Sunday, June 22, 2008

5 MWE Prone Apron

This bothered. It was a bother. I exercised near a road when it was hot in the morning. Never had I drank for a child. Here was a child asking me to drink a glass of something she had colored. This was not a false offering. I asked her what her mother was like. Did her mother have a calculator with plastic buttons? Or with metal? Did her mother have buttons on her blouse? We got into an argument. The road had little on it that I wanted to keep. So what. I didn't maraud, and I didn't penetrate. I had a letter of introduction. I had it for a time before I lost it. I stole a lime, but a man saw. He took me, twisted my arm. A woman leapt upon him, and he took out a pistol. It was now that another man beached a boat. He had animals on the back of it--animals I had no way of naming, but I held my hand out anyway. I remember having watched a monkey eat a strawberry.

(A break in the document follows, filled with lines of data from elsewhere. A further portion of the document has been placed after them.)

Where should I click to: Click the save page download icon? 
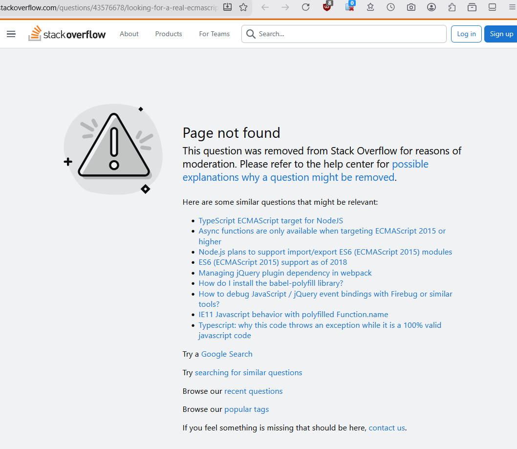[x=227, y=7]
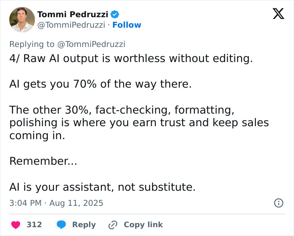
Task: Click the copy link chain icon
Action: [x=113, y=225]
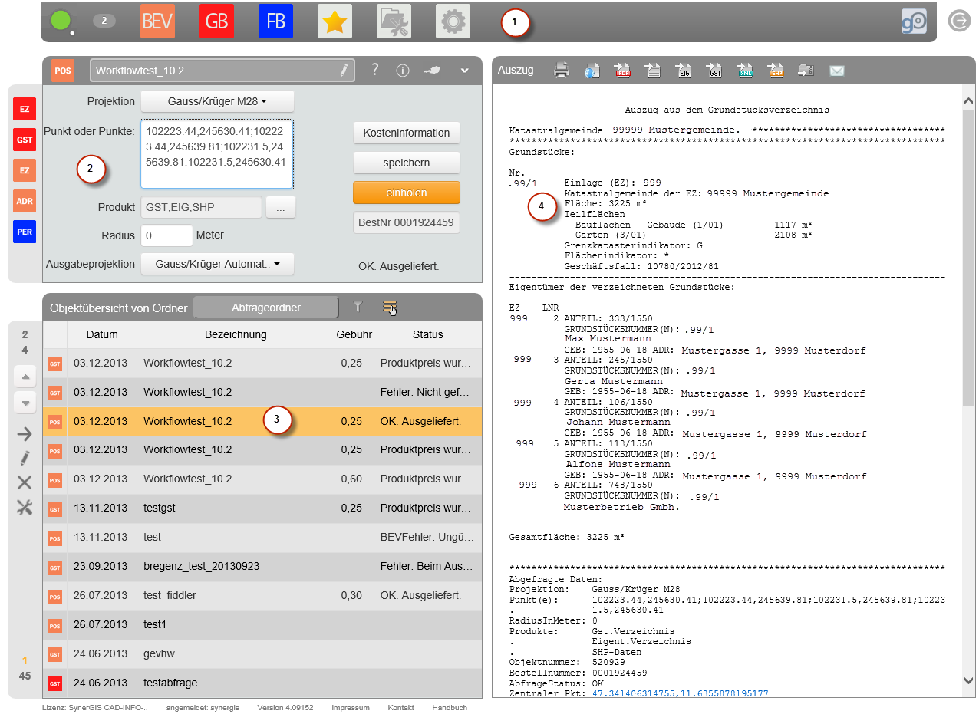Email the extract via the envelope icon
The width and height of the screenshot is (979, 724).
point(836,70)
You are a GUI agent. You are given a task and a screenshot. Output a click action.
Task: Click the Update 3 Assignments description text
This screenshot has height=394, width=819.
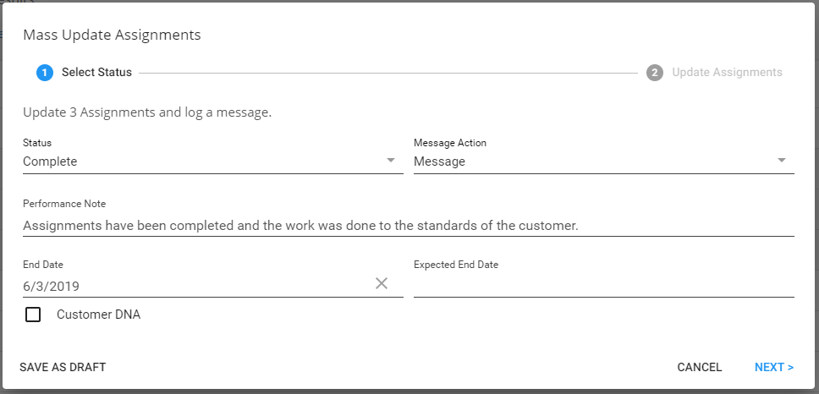coord(147,112)
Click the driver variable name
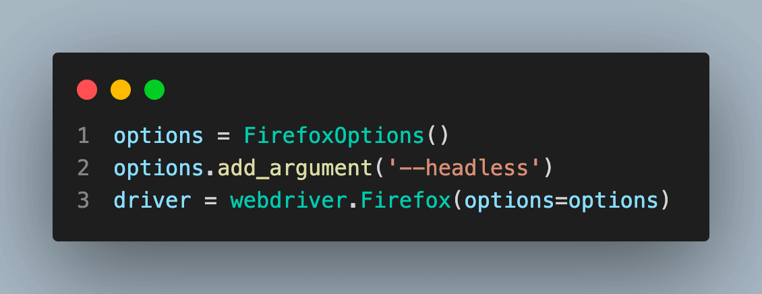The width and height of the screenshot is (762, 294). 152,201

I remembered being tough with the children who wanted to eat early. There was very little that was useless in the pantry. This was what I was seeing.

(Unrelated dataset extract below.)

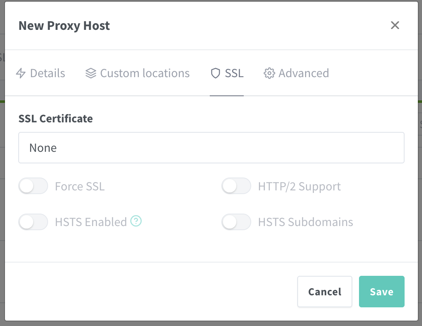Turn on HTTP/2 Support

pos(236,186)
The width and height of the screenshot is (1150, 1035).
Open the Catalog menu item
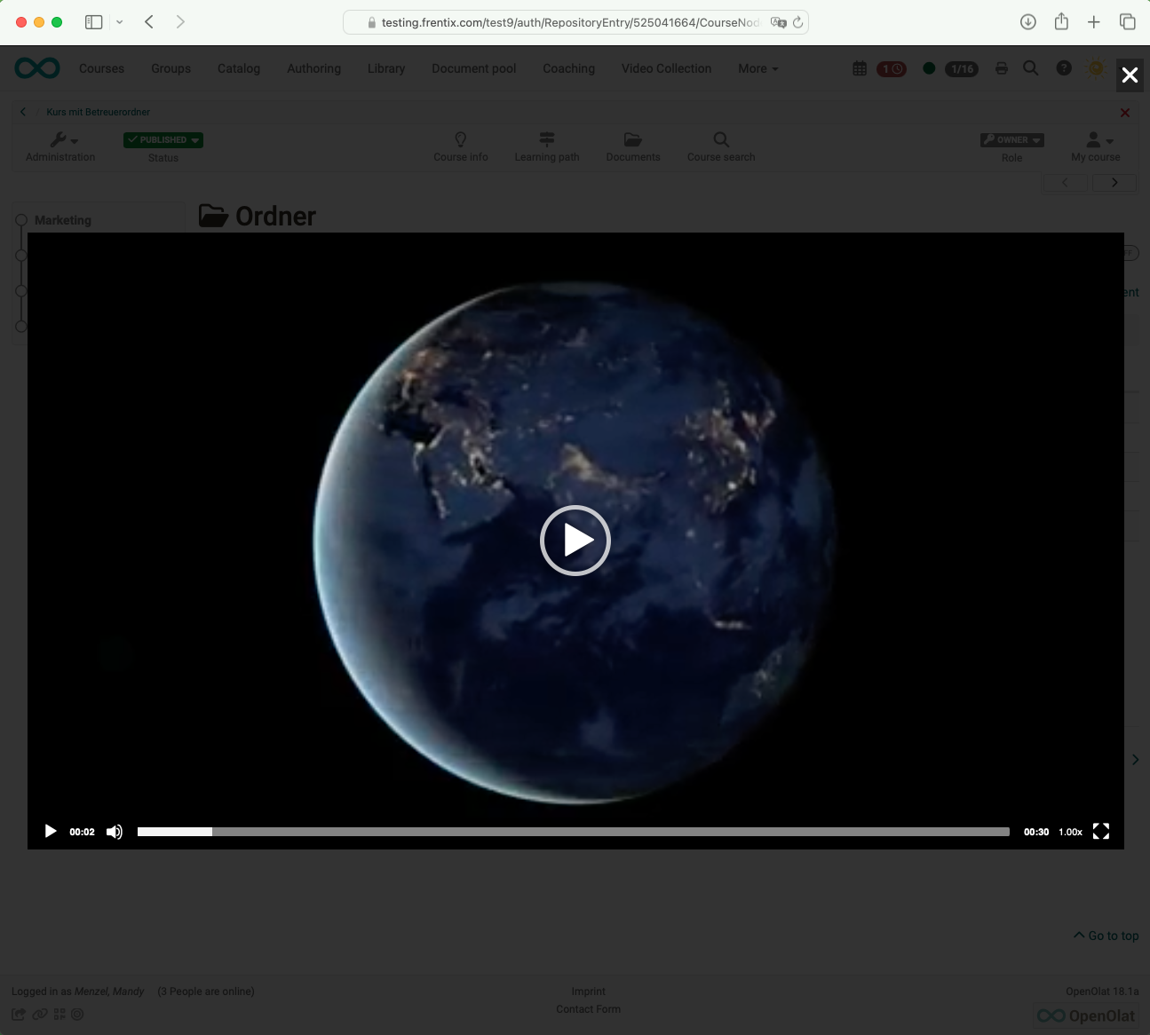238,68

The balcony was above an ocean. The balcony was above brush. She was down there--below the balcony. My aunt had to wrap me up before she took me outside. She left me in the driveway. I did not want anything that had to do with shoving a stick into an animal. I saw very clearly then that I was not intelligent enough to impress my grandfather. When he put me on his shoulders, I made it so that my hand served as a mask that obscured his face. In this manner, we robbed a bank. They were able to identify me, the child, but they were not able to place my grandfather. The haircut he wore he got in France. He had to gall to kill the small pet bird in the lobby. He did not have the appropriate boots. He had teeth in sections. He had a nose replaced. He had parts of himself implanted. Later, he had these implants removed and replaced with whatever was more current or of the season. He sat in a trailer. He sat in an old fire engine. He had won the fire engine at an auction. His idea was that he would be able to drive it in parades. This would be good advertising. I hated it that--every time I threw an amulet up--it got caught in a fir tree. I remember being so worried about escaped horses and spider bites. Very early in the morning. Not enough bread to be made.

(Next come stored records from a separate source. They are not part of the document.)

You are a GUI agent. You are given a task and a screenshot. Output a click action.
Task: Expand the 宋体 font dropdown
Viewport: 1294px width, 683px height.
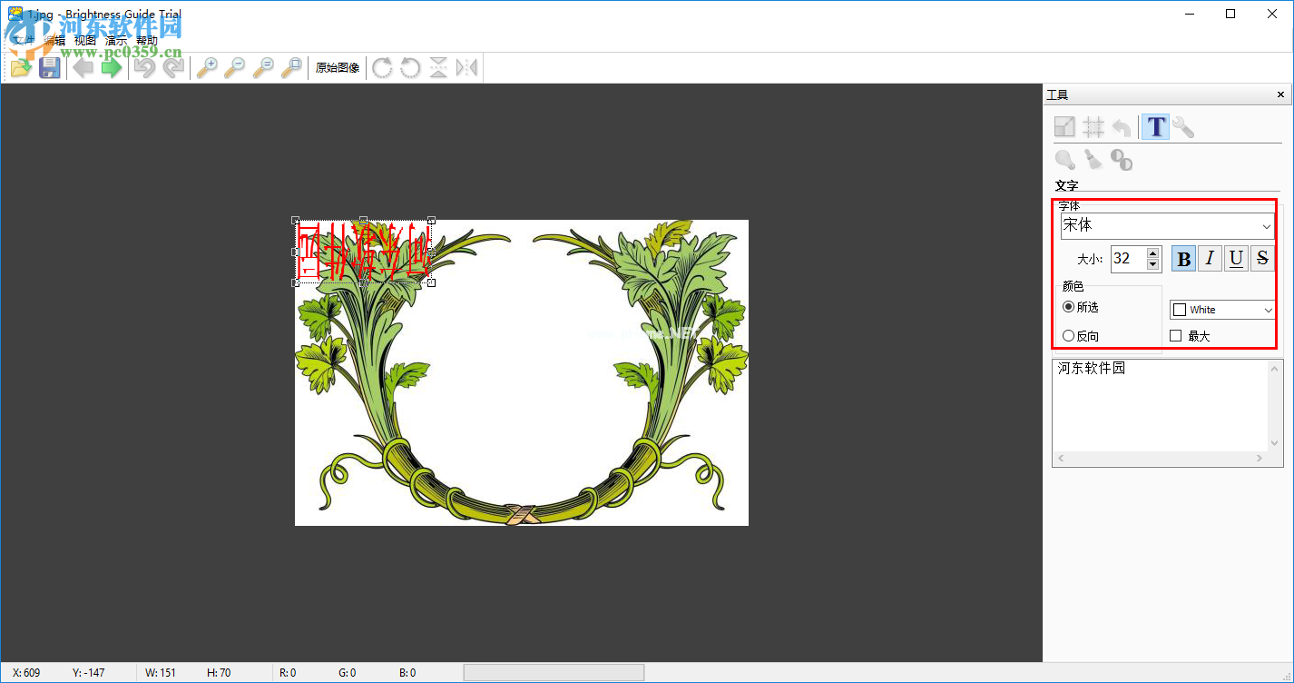click(1266, 226)
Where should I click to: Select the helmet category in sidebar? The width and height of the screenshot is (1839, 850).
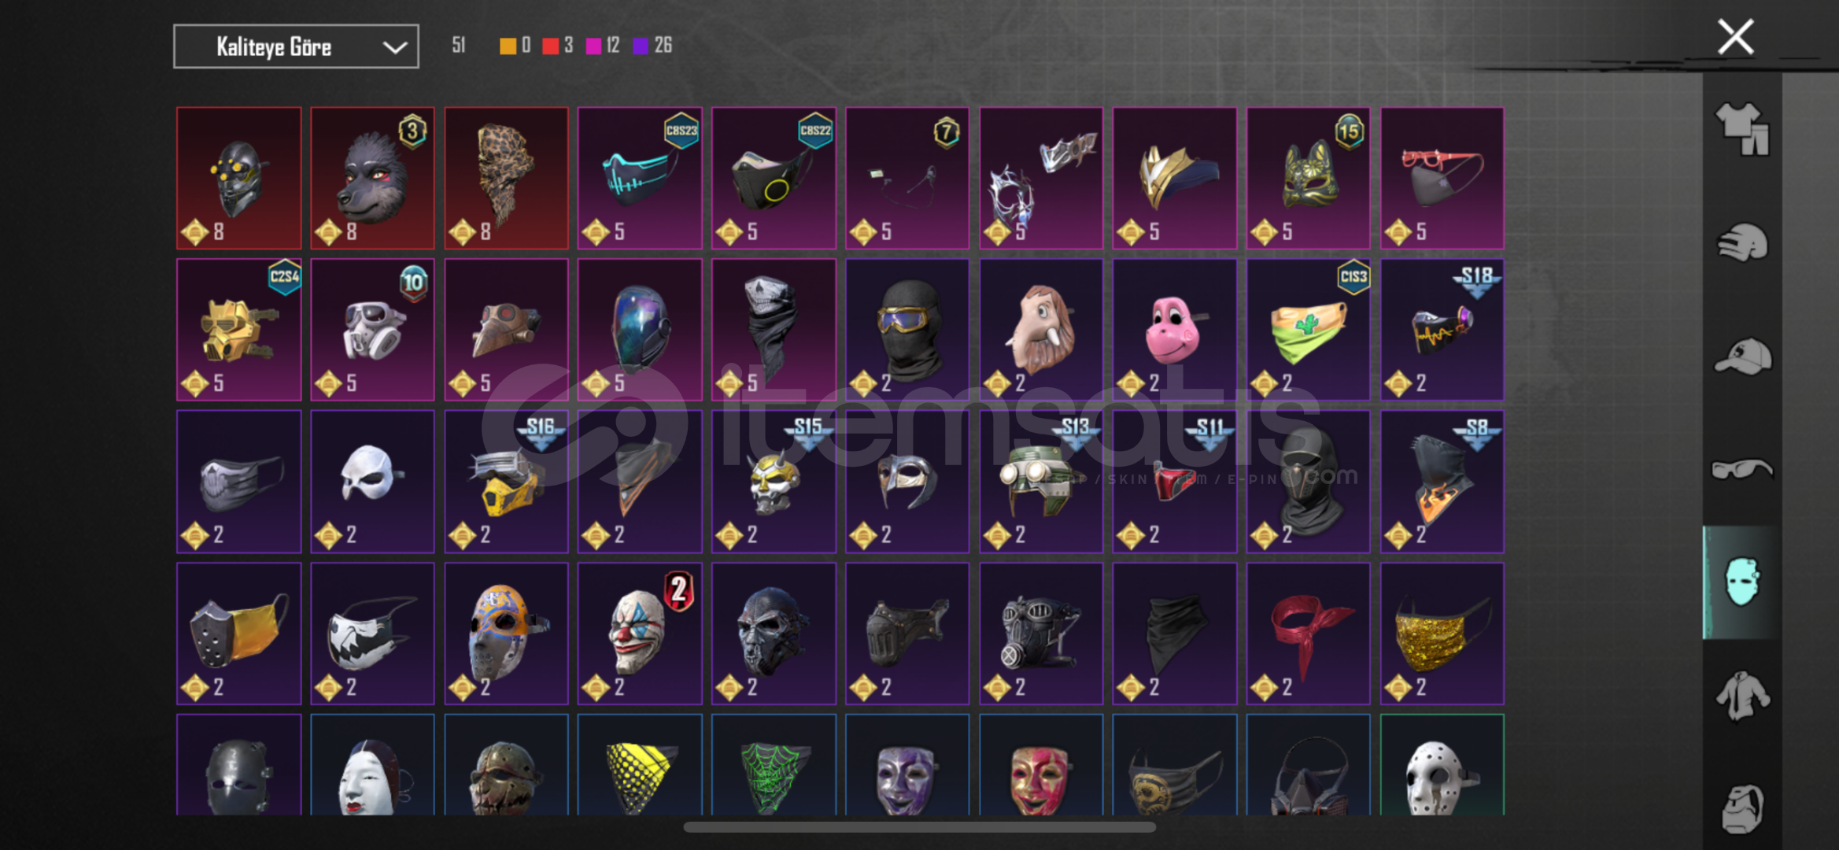click(x=1742, y=243)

He made shackles for cats. Not ready to be a burden to anyone, he ate all that he had grown in his garden. The time was too salty for anyone to remember what happened next. Get ready to take a long time walking to the asylum. Her bedroom was a charnel house. He closet full of poppies. What was it that got her to remember her father's wish? He had wished to be the boss of some men. He never had a complaint. He was compliant for a time that verged on record. We played boardgames to be quiet. We went to most of the zoos in the area but saw a small percentage of animals. When something got caught in a tree, we often decided that it was then we should go to the Jersey Shore. This was when breasts. We did not have the legs to make such jam. We were never ready to eat, though we had clean silverware. My job was to boil our meals. But was it illegal? It was. We stayed in a dorm room that had posters of things we could have never expected. Get ready to be struck was what I had been told by yet another man. This one wore a hat that smelled of salt sweat. I would like the cod. The Blue Fish. My turn to rip the jacket.